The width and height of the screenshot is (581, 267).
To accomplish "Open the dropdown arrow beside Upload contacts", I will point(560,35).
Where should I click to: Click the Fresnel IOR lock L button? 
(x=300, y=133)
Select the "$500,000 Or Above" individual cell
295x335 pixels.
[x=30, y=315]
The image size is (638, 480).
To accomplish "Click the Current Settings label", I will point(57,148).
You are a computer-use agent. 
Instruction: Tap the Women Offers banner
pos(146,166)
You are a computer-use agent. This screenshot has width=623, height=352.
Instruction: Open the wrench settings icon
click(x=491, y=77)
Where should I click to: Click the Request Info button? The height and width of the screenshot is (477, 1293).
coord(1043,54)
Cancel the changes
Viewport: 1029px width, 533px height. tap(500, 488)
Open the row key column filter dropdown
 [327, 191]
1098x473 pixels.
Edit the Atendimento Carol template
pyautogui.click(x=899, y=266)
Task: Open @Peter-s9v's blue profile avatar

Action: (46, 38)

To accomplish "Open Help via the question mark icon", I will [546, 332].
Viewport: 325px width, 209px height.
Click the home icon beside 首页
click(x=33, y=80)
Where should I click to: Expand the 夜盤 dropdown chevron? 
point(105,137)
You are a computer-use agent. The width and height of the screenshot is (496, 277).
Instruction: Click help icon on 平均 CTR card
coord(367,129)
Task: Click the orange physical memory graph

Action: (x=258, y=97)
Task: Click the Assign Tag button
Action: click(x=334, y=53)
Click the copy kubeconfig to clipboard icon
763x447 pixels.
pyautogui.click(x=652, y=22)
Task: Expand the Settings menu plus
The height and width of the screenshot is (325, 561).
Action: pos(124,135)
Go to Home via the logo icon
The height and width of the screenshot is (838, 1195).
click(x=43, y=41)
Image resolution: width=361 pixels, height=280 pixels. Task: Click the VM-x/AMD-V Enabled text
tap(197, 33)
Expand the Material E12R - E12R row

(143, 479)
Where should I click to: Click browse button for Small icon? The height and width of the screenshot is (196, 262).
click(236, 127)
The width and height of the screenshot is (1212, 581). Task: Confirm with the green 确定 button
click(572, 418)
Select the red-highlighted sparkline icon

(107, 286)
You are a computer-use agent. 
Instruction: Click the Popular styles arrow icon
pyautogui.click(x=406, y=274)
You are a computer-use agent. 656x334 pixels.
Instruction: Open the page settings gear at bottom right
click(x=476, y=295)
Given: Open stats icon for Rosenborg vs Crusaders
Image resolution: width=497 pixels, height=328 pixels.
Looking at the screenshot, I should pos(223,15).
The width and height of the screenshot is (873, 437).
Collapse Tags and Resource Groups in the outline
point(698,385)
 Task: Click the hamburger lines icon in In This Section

_What is needed_: The data above is to be given again, with every line exact.

_The answer_:
The width and height of the screenshot is (581, 267).
To accomplish "Open the dropdown arrow beside Upload contacts", I will point(560,35).
Where should I click to: Click the Fresnel IOR lock L button? 
(x=300, y=133)
Select the "$500,000 Or Above" individual cell
295x335 pixels.
[x=30, y=315]
The image size is (638, 480).
To accomplish "Click the Current Settings label", I will point(57,148).
You are a computer-use agent. 
Instruction: Tap the Women Offers banner
pos(146,166)
You are a computer-use agent. This screenshot has width=623, height=352.
Instruction: Open the wrench settings icon
click(x=491, y=77)
Where should I click to: Click the Request Info button? The height and width of the screenshot is (477, 1293).
coord(1043,54)
Cancel the changes
Viewport: 1029px width, 533px height. tap(500, 488)
Open the row key column filter dropdown
 [327, 191]
1098x473 pixels.
Edit the Atendimento Carol template
pyautogui.click(x=899, y=266)
Task: Open @Peter-s9v's blue profile avatar

Action: (46, 38)

To accomplish "Open Help via the question mark icon", I will [546, 332].
Viewport: 325px width, 209px height.
Click the home icon beside 首页
click(x=33, y=80)
Where should I click to: Expand the 夜盤 dropdown chevron? 
point(105,137)
You are a computer-use agent. The width and height of the screenshot is (496, 277).
Instruction: Click help icon on 平均 CTR card
coord(367,129)
Task: Click the orange physical memory graph

Action: (x=258, y=97)
Task: Click the Assign Tag button
Action: click(x=334, y=53)
Click the copy kubeconfig to clipboard icon
763x447 pixels.
pyautogui.click(x=652, y=22)
Task: Expand the Settings menu plus
The height and width of the screenshot is (325, 561).
Action: pos(124,135)
Go to Home via the logo icon
The height and width of the screenshot is (838, 1195).
click(x=43, y=41)
Image resolution: width=361 pixels, height=280 pixels. Task: Click the VM-x/AMD-V Enabled text
tap(197, 33)
Expand the Material E12R - E12R row

(143, 479)
Where should I click to: Click browse button for Small icon? The height and width of the screenshot is (196, 262).
click(236, 127)
The width and height of the screenshot is (1212, 581). Task: Confirm with the green 确定 button
click(572, 418)
Select the red-highlighted sparkline icon

(107, 286)
You are a computer-use agent. 
Instruction: Click the Popular styles arrow icon
pyautogui.click(x=406, y=274)
You are a computer-use agent. 656x334 pixels.
Instruction: Open the page settings gear at bottom right
click(x=476, y=295)
Given: Open stats icon for Rosenborg vs Crusaders
Image resolution: width=497 pixels, height=328 pixels.
Looking at the screenshot, I should pos(223,15).
The width and height of the screenshot is (873, 437).
Collapse Tags and Resource Groups in the outline
point(698,385)
 Task: Click the hamburger lines icon in In This Section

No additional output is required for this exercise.